A terceira faixa do álbum Cirandaia celebra os ritmos paraenses com a música Cute Love Baby, de autoria da Dona Onete e que participa da faixa. Daniela já fez sucesso no carnaval com música da rainha do carimbó.
O disco segue costurando parcerias e homenagens. Cute Love Baby, com Dona Onete, celebra o carimbó e os ritmos do Pará. O samba-reggae Suma, de Martins, une Daniela à sertaneja Lauana Prado, com quem compartilha a defesa da visibilidade LGBTQIA+. “Tinha que achar uma mulher arretada, e Lauana é essa mulher que florescendo num universo mais conservador”, diz.
A faixa-título, Cirandaia, composta por Daniela, Gabriel Mercury e Juliano Valle, resume o espírito do álbum: “A arte pede coragem para fazer diferença / É nossa rebeldia contra a violência”. A canção defende o clima, a paz, a felicidade e a cultura… uma ode à resistência em tempos sombrios.
Entre os duetos mais delicados está Antes de Você Chegar, bolero de Almério e Ceumar, em que Daniela canta ao lado da amiga Zélia Duncan. Em Saudade do Mar, com a cabo-verdiana Mayra Andrade, ela presta homenagem a Dorival Caymmi. Já Ilha da Coragem (Almério) e Te Digo Baby (Lucas Santtana) reforçam a amplitude das parcerias do disco.
O xote Bicho Amor, de Geraldo Azevedo e Capinan, é apontado por Daniela como o embrião do projeto. O compositor ainda assina Amar É Perigoso, com Abel Silva, na qual Daniela divide os vocais com a irmã, Vânia Abreu. Trata-se da primeira colaboração das duas em disco.
Um dos momentos mais fortes de Cirandaia é Quem Vai Segurar o Céu?, com a participação de Ehuana Yaira Yanomami, Gabriel Mercury, Jeane Terra e Davi Kopenawa Yanomami. A música fala de preservação da floresta e dos direitos dos povos originários, entremeando versos e falas de Kopenawa sobre as ameaças à Amazônia.
O álbum ainda traz Deus Tem Mais Ocupação, de Chico César (com o próprio na gravação), Primavera, de José Miguel Wisnik, que Daniela conheceu no casamento de Zé Celso Martinez Corrêa, e o pagodão Meu Corpo Treme, com a jovem Rachel Reis.

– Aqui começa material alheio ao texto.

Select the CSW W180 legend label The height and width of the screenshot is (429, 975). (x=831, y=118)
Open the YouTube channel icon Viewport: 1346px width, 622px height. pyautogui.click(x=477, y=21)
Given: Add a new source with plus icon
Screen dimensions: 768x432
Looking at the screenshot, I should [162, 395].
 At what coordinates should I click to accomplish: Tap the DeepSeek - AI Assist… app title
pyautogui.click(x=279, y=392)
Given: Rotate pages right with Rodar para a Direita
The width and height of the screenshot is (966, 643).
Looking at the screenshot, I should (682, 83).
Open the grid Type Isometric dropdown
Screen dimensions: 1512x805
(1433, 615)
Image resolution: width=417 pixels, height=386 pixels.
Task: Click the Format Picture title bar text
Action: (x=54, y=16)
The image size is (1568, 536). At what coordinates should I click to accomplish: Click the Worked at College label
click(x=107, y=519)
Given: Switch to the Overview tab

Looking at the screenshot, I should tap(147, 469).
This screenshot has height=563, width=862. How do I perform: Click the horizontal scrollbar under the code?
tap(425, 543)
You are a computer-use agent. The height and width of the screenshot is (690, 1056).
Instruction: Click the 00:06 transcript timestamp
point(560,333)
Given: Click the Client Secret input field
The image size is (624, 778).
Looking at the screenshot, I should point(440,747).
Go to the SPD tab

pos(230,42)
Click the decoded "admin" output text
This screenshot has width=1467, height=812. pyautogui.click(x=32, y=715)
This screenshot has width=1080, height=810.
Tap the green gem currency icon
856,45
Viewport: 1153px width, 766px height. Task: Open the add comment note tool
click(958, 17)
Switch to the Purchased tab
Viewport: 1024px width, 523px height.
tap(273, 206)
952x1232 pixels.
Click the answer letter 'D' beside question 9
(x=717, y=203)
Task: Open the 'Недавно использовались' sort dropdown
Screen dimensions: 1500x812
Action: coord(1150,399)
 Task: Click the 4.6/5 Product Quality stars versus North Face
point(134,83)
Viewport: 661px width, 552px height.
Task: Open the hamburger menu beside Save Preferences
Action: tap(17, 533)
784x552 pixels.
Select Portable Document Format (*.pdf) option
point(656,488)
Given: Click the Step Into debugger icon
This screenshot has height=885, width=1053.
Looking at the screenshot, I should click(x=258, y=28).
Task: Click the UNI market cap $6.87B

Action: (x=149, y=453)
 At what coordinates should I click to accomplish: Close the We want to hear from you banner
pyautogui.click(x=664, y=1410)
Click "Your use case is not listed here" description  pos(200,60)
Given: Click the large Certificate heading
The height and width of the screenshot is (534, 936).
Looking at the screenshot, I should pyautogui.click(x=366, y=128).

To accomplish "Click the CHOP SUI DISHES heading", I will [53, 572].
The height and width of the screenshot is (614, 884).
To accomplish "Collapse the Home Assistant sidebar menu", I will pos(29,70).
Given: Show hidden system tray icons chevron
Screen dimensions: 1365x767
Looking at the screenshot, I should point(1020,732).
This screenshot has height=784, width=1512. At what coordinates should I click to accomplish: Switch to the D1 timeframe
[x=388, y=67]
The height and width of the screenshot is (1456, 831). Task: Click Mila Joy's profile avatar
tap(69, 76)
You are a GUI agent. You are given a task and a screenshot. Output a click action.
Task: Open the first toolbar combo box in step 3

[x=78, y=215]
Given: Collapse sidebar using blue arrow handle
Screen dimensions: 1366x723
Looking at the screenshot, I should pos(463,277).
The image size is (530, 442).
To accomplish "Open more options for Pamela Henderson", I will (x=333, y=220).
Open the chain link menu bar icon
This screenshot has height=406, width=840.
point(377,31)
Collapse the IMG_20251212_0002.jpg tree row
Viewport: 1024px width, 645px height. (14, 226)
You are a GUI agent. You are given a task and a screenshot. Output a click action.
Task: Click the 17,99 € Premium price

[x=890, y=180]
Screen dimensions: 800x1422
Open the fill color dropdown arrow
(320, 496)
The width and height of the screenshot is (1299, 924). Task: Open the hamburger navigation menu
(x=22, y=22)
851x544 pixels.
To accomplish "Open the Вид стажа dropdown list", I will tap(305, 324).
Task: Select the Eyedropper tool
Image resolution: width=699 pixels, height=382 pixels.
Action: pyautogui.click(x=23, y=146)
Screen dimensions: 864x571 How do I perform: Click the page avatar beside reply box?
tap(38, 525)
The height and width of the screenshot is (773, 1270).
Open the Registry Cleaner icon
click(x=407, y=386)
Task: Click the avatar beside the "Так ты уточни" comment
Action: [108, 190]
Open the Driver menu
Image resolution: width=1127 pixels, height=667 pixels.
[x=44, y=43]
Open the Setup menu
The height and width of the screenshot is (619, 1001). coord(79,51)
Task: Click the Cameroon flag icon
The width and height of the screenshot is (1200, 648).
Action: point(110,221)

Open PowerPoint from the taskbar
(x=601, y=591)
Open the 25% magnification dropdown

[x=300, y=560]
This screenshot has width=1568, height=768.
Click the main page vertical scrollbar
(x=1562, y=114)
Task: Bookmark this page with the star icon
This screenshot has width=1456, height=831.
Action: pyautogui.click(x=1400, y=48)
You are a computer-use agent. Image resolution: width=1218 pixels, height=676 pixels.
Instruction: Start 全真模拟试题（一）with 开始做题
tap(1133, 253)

Daniela Mercury ainda se preocupa com o destino de nossa democracia, ameaçada no governo passado. “Espero que a gente não repita esse ciclo”, afirma. “Não acho que a gente esteja numa situação mais calma porque infelizmente os brasileiros, diante da situação que estávamos, elegeram um Congresso muito à direita e reacionário”, destaca.
Nos últimos anos, ela reconhece, não há mais como cantar apenas o carnaval e a alegria baiana. É preciso também despertar. Cirandaia é, assim, um disco-manifesto. Um convite à dança e à consciência.